■ **Records provided**:
┄┄┄┄┄┄┄┄┄┄
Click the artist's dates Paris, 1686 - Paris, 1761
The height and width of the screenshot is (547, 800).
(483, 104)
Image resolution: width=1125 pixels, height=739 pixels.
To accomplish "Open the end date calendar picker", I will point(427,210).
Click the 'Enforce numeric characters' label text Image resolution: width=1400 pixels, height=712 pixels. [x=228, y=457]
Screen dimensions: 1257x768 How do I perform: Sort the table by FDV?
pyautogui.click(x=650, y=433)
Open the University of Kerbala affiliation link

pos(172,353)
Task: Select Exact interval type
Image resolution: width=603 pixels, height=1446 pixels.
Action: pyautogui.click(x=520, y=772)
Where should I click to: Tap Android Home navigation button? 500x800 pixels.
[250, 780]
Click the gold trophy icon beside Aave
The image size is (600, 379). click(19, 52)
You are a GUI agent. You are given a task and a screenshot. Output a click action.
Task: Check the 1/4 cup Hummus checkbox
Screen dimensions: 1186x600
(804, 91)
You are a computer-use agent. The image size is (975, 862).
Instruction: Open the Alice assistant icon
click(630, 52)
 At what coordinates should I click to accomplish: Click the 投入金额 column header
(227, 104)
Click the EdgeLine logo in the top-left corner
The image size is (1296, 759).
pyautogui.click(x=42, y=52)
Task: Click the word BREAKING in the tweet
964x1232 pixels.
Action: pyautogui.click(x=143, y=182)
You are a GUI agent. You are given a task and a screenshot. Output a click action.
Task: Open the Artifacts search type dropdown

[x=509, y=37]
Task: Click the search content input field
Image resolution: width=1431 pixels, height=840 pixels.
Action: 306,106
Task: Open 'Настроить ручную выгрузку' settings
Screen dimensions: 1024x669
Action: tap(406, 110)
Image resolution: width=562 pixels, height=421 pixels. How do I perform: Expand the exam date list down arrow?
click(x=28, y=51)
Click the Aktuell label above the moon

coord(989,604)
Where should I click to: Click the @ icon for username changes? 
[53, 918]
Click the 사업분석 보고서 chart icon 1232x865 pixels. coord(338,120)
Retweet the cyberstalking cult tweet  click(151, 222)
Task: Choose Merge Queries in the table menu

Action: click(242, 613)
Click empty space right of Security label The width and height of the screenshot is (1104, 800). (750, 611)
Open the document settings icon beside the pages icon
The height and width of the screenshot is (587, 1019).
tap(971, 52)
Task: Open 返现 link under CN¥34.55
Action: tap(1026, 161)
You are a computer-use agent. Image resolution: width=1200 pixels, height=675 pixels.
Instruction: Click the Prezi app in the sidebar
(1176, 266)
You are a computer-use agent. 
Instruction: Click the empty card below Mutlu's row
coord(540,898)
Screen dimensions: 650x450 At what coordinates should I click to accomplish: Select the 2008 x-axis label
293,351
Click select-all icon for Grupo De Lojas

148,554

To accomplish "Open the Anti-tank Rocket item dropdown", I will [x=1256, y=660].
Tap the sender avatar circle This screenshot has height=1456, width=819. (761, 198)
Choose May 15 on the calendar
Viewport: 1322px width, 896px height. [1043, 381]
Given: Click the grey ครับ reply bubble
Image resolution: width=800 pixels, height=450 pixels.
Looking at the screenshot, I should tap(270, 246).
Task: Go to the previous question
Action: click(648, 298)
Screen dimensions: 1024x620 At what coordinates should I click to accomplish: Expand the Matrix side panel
┄┄┄┄┄┄┄┄┄┄
■ **Your task**: Line by line, transcribe the material above exactly.

■ **Response to the task**:
Click the artist's dates Paris, 1686 - Paris, 1761
The height and width of the screenshot is (547, 800).
(483, 104)
Image resolution: width=1125 pixels, height=739 pixels.
To accomplish "Open the end date calendar picker", I will point(427,210).
Click the 'Enforce numeric characters' label text Image resolution: width=1400 pixels, height=712 pixels. [x=228, y=457]
Screen dimensions: 1257x768 How do I perform: Sort the table by FDV?
pyautogui.click(x=650, y=433)
Open the University of Kerbala affiliation link

pos(172,353)
Task: Select Exact interval type
Image resolution: width=603 pixels, height=1446 pixels.
Action: pyautogui.click(x=520, y=772)
Where should I click to: Tap Android Home navigation button? 500x800 pixels.
[250, 780]
Click the gold trophy icon beside Aave
The image size is (600, 379). click(19, 52)
You are a GUI agent. You are given a task and a screenshot. Output a click action.
Task: Check the 1/4 cup Hummus checkbox
Screen dimensions: 1186x600
(804, 91)
You are a computer-use agent. The image size is (975, 862).
Instruction: Open the Alice assistant icon
click(630, 52)
 At what coordinates should I click to accomplish: Click the 投入金额 column header
(227, 104)
Click the EdgeLine logo in the top-left corner
The image size is (1296, 759).
pyautogui.click(x=42, y=52)
Task: Click the word BREAKING in the tweet
964x1232 pixels.
Action: pyautogui.click(x=143, y=182)
You are a GUI agent. You are given a task and a screenshot. Output a click action.
Task: Open the Artifacts search type dropdown

[x=509, y=37]
Task: Click the search content input field
Image resolution: width=1431 pixels, height=840 pixels.
Action: 306,106
Task: Open 'Настроить ручную выгрузку' settings
Screen dimensions: 1024x669
Action: tap(406, 110)
Image resolution: width=562 pixels, height=421 pixels. How do I perform: Expand the exam date list down arrow?
click(x=28, y=51)
Click the Aktuell label above the moon

coord(989,604)
Where should I click to: Click the @ icon for username changes? 
[53, 918]
Click the 사업분석 보고서 chart icon 1232x865 pixels. coord(338,120)
Retweet the cyberstalking cult tweet  click(151, 222)
Task: Choose Merge Queries in the table menu

Action: click(242, 613)
Click empty space right of Security label The width and height of the screenshot is (1104, 800). (750, 611)
Open the document settings icon beside the pages icon
The height and width of the screenshot is (587, 1019).
tap(971, 52)
Task: Open 返现 link under CN¥34.55
Action: tap(1026, 161)
You are a computer-use agent. Image resolution: width=1200 pixels, height=675 pixels.
Instruction: Click the Prezi app in the sidebar
(1176, 266)
You are a computer-use agent. 
Instruction: Click the empty card below Mutlu's row
coord(540,898)
Screen dimensions: 650x450 At what coordinates should I click to accomplish: Select the 2008 x-axis label
293,351
Click select-all icon for Grupo De Lojas

148,554

To accomplish "Open the Anti-tank Rocket item dropdown", I will [x=1256, y=660].
Tap the sender avatar circle This screenshot has height=1456, width=819. (761, 198)
Choose May 15 on the calendar
Viewport: 1322px width, 896px height. [1043, 381]
Given: Click the grey ครับ reply bubble
Image resolution: width=800 pixels, height=450 pixels.
Looking at the screenshot, I should tap(270, 246).
Task: Go to the previous question
Action: click(648, 298)
Screen dimensions: 1024x620 At what coordinates should I click to accomplish: Expand the Matrix side panel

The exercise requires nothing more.